As vice president of marketing and development, I oversee private sector fund-raising, including membership, underwriting and grants; external communications including publications, the Web site, community outreach, public relations and press relations; and promotional and fund-raising events.

I’ve been with PBS 45 & 49 for over 20 years, joining the station in 1985 as an intern. I worked in communications for the first 18 years and was then promoted to my current position in 2004. I'm a member of the North Central Ohio Chapter of the Association of Fundraising Professionals, and my civic involvement includes volunteer work for the Main Street Kent revitalization project and the Portage County Board of Elections.

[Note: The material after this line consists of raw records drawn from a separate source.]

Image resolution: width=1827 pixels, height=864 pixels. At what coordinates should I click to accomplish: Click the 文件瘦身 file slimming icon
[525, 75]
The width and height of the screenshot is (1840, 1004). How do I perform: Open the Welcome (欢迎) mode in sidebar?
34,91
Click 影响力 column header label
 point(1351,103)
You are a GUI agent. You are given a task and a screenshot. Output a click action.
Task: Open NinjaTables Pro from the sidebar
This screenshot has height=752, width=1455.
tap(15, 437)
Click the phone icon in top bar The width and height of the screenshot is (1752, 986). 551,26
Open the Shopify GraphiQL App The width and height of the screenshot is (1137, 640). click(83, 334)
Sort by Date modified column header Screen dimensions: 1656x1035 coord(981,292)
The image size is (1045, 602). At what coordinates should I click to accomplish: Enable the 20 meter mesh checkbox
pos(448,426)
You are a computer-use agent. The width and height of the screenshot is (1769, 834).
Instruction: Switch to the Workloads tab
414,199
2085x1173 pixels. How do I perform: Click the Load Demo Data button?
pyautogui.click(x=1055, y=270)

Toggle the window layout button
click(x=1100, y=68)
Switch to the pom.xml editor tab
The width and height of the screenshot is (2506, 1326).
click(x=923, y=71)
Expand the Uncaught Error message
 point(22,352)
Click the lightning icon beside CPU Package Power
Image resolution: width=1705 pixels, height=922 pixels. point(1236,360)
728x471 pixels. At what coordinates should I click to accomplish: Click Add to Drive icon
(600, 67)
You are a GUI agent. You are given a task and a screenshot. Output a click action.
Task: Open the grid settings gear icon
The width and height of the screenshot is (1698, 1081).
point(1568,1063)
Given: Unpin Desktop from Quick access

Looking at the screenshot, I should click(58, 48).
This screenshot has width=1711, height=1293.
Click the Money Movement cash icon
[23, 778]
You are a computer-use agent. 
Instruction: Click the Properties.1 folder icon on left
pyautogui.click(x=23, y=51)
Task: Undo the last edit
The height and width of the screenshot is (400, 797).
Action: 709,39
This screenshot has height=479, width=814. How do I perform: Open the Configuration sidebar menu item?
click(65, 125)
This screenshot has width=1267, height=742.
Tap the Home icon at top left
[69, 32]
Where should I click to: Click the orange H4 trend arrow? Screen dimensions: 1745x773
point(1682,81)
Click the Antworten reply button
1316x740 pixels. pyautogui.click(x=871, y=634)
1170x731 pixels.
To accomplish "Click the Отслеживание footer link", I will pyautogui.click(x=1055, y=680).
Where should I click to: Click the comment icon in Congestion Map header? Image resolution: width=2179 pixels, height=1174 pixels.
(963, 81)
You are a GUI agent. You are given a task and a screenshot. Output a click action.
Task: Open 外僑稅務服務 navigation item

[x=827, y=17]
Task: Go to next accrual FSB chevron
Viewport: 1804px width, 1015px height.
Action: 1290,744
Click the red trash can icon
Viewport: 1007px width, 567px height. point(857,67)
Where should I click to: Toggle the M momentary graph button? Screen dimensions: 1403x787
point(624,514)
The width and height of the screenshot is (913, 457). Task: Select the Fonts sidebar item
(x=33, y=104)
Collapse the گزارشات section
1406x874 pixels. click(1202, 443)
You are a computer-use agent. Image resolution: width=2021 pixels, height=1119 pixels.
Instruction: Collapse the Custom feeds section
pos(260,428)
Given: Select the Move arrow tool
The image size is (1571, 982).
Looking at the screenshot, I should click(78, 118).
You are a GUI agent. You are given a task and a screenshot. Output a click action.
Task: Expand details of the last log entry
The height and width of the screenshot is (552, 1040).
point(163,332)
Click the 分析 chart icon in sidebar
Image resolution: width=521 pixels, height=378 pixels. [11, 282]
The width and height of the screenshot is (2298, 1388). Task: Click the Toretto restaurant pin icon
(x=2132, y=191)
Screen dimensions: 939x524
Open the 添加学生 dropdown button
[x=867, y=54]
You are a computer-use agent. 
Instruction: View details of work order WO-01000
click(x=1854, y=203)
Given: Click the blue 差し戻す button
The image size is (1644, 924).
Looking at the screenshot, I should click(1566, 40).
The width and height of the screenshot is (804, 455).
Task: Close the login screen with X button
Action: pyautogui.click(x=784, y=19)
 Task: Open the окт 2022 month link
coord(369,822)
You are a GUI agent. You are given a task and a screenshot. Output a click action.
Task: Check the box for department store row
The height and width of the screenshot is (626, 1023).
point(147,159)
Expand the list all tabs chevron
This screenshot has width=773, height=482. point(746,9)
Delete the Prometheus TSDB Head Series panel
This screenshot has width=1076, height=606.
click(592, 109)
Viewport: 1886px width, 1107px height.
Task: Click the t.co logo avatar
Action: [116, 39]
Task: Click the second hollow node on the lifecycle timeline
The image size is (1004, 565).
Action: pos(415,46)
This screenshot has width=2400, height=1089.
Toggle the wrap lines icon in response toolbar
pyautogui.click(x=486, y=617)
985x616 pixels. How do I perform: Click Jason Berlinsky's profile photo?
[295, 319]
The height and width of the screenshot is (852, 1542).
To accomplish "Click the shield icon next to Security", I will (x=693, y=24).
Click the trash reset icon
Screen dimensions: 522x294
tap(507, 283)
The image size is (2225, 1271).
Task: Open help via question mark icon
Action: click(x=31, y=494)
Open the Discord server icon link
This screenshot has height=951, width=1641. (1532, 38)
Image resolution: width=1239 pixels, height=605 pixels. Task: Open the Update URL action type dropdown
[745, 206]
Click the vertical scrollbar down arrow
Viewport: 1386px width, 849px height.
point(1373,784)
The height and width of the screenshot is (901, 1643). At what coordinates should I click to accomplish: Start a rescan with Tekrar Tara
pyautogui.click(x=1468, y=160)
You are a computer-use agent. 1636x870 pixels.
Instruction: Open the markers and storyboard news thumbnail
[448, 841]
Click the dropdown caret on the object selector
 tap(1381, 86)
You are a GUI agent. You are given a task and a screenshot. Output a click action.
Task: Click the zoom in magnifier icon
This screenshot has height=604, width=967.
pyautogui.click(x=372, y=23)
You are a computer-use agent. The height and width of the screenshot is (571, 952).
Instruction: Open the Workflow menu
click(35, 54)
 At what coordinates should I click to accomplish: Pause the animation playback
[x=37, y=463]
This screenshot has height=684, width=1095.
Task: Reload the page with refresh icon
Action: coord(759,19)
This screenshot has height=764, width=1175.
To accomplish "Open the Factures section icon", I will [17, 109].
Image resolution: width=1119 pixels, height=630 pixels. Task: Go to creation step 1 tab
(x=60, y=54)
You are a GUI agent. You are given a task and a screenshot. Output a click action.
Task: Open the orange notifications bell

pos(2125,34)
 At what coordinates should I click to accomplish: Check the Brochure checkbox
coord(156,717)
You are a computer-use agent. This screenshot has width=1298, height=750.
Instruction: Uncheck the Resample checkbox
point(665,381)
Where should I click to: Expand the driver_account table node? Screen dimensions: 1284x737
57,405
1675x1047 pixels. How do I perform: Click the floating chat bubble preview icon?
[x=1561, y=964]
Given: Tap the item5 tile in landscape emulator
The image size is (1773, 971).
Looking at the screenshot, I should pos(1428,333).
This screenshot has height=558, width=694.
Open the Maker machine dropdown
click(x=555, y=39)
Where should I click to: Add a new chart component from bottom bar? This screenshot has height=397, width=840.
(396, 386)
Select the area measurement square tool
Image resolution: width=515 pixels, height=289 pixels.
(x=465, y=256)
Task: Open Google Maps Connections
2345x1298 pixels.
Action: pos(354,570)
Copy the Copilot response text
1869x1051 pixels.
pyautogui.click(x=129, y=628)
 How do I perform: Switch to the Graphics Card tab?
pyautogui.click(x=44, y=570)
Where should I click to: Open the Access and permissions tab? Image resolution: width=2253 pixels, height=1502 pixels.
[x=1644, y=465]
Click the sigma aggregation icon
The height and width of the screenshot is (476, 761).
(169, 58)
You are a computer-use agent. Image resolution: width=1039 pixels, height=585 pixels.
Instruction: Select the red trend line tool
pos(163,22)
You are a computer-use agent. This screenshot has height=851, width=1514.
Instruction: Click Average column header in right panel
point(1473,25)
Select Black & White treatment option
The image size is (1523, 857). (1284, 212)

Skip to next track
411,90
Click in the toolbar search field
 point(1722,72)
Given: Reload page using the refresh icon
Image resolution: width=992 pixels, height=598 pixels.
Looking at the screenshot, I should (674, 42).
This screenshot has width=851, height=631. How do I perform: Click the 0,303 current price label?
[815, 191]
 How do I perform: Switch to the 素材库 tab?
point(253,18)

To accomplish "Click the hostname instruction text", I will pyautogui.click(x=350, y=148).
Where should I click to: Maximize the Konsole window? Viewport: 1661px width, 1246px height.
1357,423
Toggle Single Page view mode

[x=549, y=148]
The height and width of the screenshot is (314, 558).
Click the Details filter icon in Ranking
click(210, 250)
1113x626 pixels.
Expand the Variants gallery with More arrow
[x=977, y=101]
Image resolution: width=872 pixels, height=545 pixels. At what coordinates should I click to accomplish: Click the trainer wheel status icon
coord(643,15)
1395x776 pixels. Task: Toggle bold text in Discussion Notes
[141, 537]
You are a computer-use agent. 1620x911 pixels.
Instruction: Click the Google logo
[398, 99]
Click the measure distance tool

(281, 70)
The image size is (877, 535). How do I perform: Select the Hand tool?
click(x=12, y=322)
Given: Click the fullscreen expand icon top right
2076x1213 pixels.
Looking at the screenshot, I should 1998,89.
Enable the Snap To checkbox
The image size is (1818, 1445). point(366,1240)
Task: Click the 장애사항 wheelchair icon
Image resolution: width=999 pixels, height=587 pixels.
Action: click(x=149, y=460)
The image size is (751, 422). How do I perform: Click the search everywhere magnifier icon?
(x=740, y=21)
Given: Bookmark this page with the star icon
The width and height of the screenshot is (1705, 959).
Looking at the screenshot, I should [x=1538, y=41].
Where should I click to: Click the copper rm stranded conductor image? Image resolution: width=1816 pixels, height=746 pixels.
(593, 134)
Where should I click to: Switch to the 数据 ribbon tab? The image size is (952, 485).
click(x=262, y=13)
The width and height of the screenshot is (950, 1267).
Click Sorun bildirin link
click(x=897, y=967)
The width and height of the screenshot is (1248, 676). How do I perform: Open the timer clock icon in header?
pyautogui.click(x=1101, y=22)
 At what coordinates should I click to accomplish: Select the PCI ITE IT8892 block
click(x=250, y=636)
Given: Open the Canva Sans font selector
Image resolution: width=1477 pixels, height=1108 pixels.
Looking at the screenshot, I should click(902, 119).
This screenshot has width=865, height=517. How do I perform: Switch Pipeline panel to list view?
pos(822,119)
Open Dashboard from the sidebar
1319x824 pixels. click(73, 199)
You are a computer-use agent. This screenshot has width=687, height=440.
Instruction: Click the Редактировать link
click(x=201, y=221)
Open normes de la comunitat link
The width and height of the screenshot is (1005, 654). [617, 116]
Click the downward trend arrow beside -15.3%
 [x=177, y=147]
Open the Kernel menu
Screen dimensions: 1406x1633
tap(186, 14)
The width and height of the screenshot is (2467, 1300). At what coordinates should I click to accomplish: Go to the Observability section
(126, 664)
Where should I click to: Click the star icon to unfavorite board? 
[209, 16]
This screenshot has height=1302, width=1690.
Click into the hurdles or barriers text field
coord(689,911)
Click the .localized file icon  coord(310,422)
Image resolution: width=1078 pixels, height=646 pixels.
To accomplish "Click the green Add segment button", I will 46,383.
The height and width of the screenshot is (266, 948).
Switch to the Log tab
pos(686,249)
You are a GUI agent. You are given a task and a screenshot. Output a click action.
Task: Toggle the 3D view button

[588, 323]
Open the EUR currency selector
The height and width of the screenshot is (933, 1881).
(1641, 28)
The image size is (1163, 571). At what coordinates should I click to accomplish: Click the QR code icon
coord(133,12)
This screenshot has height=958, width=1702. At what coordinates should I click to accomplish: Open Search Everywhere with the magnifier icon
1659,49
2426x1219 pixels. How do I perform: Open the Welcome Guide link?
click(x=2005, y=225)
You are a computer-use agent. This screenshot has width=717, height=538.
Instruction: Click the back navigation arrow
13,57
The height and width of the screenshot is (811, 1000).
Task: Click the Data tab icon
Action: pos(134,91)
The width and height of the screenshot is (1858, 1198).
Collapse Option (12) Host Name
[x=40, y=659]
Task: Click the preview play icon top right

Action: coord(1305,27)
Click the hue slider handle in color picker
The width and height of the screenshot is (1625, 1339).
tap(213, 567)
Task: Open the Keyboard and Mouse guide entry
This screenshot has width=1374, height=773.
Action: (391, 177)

I grew up in Canton, Ohio, graduated from GlenOak High School, went to The Ohio State University for a week and returned home because my dorm room was shaped like a piece of pie. (Who can live like that?) So I enrolled at Kent State, where I declared many majors, from advertising to secondary education, all the while taking the literature courses I really loved. Eventually I admitted I was an English major and earned both a B.A. and M.A. from KSU. I taught Freshman English as a part-timer at KSU over the years, until it dawned on me that grading papers is among my least favorite things to do. But I'm still in love with Kent after all these years. It's a unique place — small enough to be a town (a very non-suburban one) but big enough to allow for a bit of city anonymity.